For those concerned about Iran’s nuclear program, The Washington Post published an unsettling report this week, starting with a factory known as Fordow and the “alarming” changes nuclear inspectors discovered at the facility in February.
In factory chambers that had ceased making enriched uranium under a 2015 nuclear accord, the inspectors now witnessed frenzied activity: newly installed equipment, producing enriched uranium at ever-faster speeds, and an expansion underway that could soon double the plant’s output. More worryingly, Fordow was scaling up production of a more dangerous form of nuclear fuel — a kind of highly enriched uranium, just shy of weapons grade. Iranian officials in charge of the plant, meanwhile, had begun talking openly about achieving “deterrence,” suggesting that Tehran now had everything it needed to build a bomb if it chose.
The same Post report, the details of which have not been independently verified by MSNBC or NBC News, added that Iran is now “closer to nuclear weapons capability than at any time in the country’s history.” The article went on to note that Iran “now has a supply of highly enriched uranium that could be converted to weapons-grade fuel for at least three bombs in a time frame ranging from a few days to a few weeks.”
As regular readers know, I periodically like to bang my head against this particular wall, but I think the political world should pause periodically to come to terms with just how severe the consequences of Donald Trump’s policy toward Iran have been. Let’s revisit our earlier coverage and take stock.
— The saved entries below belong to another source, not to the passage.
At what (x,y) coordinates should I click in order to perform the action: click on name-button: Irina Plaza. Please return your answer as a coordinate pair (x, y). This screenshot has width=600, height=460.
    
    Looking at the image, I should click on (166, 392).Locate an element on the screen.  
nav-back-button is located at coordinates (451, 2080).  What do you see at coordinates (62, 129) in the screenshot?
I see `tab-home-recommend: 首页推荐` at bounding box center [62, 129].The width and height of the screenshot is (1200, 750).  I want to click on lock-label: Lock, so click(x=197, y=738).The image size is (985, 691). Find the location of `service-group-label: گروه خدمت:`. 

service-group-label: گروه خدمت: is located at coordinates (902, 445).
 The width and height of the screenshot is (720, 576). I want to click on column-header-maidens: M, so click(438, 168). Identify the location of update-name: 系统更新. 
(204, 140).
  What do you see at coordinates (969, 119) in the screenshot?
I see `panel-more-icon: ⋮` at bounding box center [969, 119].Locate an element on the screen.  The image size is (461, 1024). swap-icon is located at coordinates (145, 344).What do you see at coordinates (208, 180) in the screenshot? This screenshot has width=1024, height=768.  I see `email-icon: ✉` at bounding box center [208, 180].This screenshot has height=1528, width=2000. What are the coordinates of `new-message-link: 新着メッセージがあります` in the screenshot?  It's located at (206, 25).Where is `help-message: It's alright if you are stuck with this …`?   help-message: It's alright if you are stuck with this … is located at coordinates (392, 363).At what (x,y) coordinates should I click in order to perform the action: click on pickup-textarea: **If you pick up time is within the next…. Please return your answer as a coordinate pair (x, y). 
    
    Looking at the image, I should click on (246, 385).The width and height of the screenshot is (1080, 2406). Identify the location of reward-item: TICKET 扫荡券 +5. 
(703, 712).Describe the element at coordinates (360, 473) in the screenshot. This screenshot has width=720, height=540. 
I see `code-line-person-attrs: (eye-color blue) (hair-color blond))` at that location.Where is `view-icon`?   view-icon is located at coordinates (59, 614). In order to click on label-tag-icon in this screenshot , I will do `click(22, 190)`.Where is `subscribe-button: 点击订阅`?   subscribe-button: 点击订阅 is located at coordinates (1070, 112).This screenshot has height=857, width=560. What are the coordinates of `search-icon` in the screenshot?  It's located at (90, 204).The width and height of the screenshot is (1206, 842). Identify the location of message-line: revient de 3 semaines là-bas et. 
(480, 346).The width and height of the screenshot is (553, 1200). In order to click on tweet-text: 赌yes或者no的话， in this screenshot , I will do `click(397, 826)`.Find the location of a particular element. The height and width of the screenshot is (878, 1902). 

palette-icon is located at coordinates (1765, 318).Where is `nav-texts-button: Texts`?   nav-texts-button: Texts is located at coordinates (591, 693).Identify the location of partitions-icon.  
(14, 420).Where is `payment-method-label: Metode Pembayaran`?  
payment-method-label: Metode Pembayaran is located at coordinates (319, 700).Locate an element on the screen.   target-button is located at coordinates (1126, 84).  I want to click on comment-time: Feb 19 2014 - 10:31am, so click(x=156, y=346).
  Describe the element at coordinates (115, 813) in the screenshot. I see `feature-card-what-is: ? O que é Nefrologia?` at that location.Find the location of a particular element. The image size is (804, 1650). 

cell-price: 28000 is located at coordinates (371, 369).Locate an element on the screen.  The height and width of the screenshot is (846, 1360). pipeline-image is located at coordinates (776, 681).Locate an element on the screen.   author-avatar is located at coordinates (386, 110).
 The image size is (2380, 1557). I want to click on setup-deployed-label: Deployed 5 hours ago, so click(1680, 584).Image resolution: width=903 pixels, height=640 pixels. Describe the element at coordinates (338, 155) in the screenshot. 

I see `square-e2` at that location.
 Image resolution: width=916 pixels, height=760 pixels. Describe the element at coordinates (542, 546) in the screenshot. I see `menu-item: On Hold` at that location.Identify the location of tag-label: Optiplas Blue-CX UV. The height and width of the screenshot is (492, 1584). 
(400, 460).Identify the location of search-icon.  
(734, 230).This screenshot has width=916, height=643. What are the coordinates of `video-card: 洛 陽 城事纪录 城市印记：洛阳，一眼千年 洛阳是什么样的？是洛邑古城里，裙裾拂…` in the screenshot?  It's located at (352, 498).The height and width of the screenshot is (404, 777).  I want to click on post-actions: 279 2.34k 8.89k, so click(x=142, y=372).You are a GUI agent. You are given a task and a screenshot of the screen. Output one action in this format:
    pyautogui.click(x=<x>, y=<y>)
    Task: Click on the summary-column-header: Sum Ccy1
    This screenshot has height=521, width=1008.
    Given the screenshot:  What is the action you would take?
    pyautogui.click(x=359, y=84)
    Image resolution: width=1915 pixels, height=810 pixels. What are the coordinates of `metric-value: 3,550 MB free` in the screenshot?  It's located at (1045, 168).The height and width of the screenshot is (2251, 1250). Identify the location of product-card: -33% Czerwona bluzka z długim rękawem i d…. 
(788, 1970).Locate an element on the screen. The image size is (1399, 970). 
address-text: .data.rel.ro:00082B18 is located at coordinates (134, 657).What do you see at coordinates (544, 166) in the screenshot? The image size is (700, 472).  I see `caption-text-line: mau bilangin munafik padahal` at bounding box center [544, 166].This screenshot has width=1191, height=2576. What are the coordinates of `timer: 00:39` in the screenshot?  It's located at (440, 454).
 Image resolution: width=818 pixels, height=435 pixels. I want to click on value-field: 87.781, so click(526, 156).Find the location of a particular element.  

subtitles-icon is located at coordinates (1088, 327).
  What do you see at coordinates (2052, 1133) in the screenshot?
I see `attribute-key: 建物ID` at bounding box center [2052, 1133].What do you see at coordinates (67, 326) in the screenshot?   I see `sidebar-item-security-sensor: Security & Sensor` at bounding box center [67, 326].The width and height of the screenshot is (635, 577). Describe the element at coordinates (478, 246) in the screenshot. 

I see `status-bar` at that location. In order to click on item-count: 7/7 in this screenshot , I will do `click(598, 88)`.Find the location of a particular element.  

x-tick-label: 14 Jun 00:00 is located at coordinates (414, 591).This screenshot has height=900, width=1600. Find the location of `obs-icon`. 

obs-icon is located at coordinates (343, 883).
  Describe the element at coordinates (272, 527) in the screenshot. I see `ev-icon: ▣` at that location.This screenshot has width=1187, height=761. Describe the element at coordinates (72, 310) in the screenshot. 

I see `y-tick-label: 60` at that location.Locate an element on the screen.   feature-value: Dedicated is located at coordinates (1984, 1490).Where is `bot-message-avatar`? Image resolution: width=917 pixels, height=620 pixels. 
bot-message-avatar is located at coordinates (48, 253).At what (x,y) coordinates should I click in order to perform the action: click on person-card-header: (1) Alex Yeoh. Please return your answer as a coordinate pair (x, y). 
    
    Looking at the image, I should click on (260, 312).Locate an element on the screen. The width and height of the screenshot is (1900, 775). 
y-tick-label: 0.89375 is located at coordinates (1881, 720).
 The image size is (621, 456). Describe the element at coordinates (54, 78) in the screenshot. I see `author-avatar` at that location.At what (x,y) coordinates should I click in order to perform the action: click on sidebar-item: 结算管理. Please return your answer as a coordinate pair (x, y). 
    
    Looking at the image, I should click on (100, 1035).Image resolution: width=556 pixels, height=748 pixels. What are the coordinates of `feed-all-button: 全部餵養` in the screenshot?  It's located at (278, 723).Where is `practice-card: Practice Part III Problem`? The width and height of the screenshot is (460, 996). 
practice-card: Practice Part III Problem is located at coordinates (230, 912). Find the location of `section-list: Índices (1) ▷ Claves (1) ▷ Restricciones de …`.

It was Joe Cirincione, whose expertise in international nuclear diplomacy has few rivals, who wrote a piece for NBC News a few years ago explaining that the international community has been tasked with trying to “undo the damage Donald Trump caused when he left an agreement that had effectively shrunk Iran’s [nuclear] program, froze it for a generation and put it under lock and camera.”
I continue to believe this is an underappreciated truth. The international agreement with Iran did exactly what it set out to do: The policy dramatically curtailed Tehran’s nuclear ambitions and established a rigorous system of monitoring and verification. Once the policy took effect, each of the parties agreed that the participants were holding up their end of the bargain, and Iran’s nuclear program was, at the time, on indefinite hold.
And then Trump took office and got to work abandoning the policy for reasons he was never able to explain.
In broad strokes, Barack Obama set out to use economic sanctions to get Iran to the international negotiating table. That worked and a breakthrough agreement eventually followed. Trump came to believe he could duplicate the strategy by abandoning the Joint Comprehensive Plan of Action (JCPOA), restoring the old sanctions, and adding new ones.
If Obama’s sanctions led to a landmark deal, the argument went, then maybe Trump’s sanctions could produce an even better deal.
Except, that’s not what happened. In reality, once the United States was no longer a part of the agreement, the West lost verification access to Tehran’s program, and Iran almost immediately became more dangerous by starting up advanced centrifuges and ending its commitment to limit enrichment of uranium.
A couple of years ago, Robert Malley, the then-special envoy for Iran, told the Senate Foreign Relations Committee that after Trump’s decision, Iranian attacks on U.S. personnel in the region got worse, Iranian support for regional proxies got worse, and the pace of the Iranians’ nuclear research program got “much worse.”